Appellant’s Br. at 4, 6-7. As noted, the trial court agreed with Appellant and
requested a remand to permit “modification of the total judgment amount to
account for [Appellant’s] documented real estate tax and homeowners[’]
insurance payments.” Trial Ct. Op. at 6.
After reviewing the record, we conclude that a remand is necessary to
address the inclusion of real estate taxes in the in rem judgment but not the
insurance premiums. In regard to the insurance premiums, we agree with
Appellee that while Appellant presented invoices indicating her payment of
homeowner’s insurance premiums, she did not present any evidence that
-5- J-S02026-25
she paid the mortgage insurance premiums sought by Appellee. Thus, she
has not raised a question of fact regarding the imposition of mortgage
insurance premiums and remand is not needed to address that issue.
In contrast, however, we agree with the trial court that a remand is
needed to address the inclusion of real estate taxes in the in rem judgment.

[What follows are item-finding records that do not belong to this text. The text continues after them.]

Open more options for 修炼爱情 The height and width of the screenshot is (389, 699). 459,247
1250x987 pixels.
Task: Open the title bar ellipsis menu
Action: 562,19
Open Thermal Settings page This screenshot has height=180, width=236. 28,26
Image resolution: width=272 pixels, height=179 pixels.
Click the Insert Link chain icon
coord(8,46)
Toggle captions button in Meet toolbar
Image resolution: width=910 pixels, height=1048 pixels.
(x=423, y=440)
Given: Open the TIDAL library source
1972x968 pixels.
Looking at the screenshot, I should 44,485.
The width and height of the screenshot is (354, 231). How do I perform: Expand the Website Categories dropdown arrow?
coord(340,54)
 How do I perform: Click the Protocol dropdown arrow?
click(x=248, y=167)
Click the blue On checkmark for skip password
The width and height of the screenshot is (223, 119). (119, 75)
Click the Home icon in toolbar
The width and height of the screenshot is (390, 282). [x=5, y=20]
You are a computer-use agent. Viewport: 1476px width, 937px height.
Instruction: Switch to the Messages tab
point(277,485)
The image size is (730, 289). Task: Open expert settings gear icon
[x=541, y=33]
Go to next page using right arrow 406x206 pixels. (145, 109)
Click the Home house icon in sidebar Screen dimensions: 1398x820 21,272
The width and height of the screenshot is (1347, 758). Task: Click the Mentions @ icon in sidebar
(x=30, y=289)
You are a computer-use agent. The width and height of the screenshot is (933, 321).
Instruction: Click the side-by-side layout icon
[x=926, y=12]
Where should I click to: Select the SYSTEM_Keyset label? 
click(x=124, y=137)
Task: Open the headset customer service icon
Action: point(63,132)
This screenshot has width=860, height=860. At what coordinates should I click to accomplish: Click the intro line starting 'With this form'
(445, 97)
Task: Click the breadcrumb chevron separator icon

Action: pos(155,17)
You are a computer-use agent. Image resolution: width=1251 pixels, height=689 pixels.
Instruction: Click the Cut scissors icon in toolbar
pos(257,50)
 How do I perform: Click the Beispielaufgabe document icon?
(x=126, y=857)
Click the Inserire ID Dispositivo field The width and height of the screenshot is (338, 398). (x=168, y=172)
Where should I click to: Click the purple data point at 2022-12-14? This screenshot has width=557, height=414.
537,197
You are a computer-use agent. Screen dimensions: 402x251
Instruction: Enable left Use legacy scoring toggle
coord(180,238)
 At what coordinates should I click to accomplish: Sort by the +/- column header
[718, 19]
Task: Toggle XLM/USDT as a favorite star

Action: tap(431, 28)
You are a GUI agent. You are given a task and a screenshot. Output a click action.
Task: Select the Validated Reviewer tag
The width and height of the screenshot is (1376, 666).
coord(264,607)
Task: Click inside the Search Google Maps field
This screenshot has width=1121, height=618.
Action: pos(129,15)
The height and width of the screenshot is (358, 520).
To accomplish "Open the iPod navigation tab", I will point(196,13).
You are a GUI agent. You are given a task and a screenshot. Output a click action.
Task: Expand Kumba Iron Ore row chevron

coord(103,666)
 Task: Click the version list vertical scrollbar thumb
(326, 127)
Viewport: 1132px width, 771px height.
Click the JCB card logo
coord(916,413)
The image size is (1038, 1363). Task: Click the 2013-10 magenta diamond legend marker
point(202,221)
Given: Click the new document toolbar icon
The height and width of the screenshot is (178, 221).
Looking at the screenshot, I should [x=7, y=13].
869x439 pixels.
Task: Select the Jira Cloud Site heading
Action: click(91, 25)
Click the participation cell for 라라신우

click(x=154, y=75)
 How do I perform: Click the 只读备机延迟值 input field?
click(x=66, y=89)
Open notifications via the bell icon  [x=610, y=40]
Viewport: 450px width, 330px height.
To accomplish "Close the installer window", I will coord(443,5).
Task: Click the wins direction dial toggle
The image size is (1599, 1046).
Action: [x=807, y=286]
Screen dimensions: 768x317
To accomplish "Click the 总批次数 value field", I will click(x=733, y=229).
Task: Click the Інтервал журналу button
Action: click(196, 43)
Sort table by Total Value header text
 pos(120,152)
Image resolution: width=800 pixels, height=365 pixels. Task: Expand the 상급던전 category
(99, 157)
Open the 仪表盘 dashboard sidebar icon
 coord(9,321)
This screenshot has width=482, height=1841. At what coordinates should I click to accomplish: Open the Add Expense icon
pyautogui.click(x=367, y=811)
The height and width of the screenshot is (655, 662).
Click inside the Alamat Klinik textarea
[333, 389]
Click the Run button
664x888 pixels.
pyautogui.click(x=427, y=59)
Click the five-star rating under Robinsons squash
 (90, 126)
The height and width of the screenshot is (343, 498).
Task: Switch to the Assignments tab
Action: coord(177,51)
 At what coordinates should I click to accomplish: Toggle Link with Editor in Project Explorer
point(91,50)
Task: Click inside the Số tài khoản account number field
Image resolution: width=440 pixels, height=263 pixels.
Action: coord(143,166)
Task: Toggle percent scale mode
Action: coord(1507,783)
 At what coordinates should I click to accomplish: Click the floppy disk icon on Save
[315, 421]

We caution the court, however, that the documents submitted by the parties
create a question of fact regarding which party paid the taxes. Specifically,
Appellant submitted documents in response to Appellee’s motion for summary
judgment indicating the payment of the Property’s real estate taxes in 2022
and 2023, but the documents do not set forth who paid the taxes, other than
an unsigned, handwritten notation on one document indicating that the 2023
taxes were paid with an Estate check. In contrast, Appellee presented Ms.
Scavo’s affidavit listing the amount of taxes paid, which Appellee claims is
supported by a “Balance History” chart listing transaction codes, but without
any legend to decipher the codes. Appellee’s Br. at 9, 11. Given the conflict
in the documents, we remand for the trial court to determine which party paid
the real estate taxes and whether the amount should be included in the total
judgment.
We additionally reject Appellant’s undeveloped challenges to the other
aspects of the court’s determination. Specifically, without citation to the
record or precedent, Appellant asserts that Appellee failed to demonstrate its
calculation of interest due; its compliance with foreclosure action
requirements; the validity of Mr. Rideout signatures on the Mortgage and
-6- J-S02026-25
Note, and the validity of the Mortgage assignments. Appellant’s Br. at 8. We
conclude that Appellant waived these bald and unsupported claims under the
Rules of Appellate Procedure. See Pa.R.A.P. 2101 (stating that an appellate
court may quash or dismiss an appeal where defects in briefing are
substantial); 2119(a-d) (requiring argument to provide pertinent discussion
and citation of authorities and record).2 Thus, Appellant fails to raise any
viable issues challenging the trial court’s grant of summary judgment on the
merits of the foreclosure action.
Accordingly, we affirm the grant of summary judgment in favor of
Appellee but vacate the in rem judgment and remand for the trial court to
reconsider the inclusion of real estate taxes in the judgment.
Order affirmed in part and vacated in part. Case remanded. Jurisdiction
relinquished.
Date: 5/14/2025
2 Appellant also claims that she “was not given the opportunity to contest whether or not [Appellant] had acted reasonably and in good faith when it denied allowing her to assume the reverse mortgage from her deceased husband[.]” Appellant’s Br. at 4. We conclude that Appellant waived this argument as she did not raise it in her Rule 1925(b) statement. Pa.R.A.P. 1925(b)(4)(vii).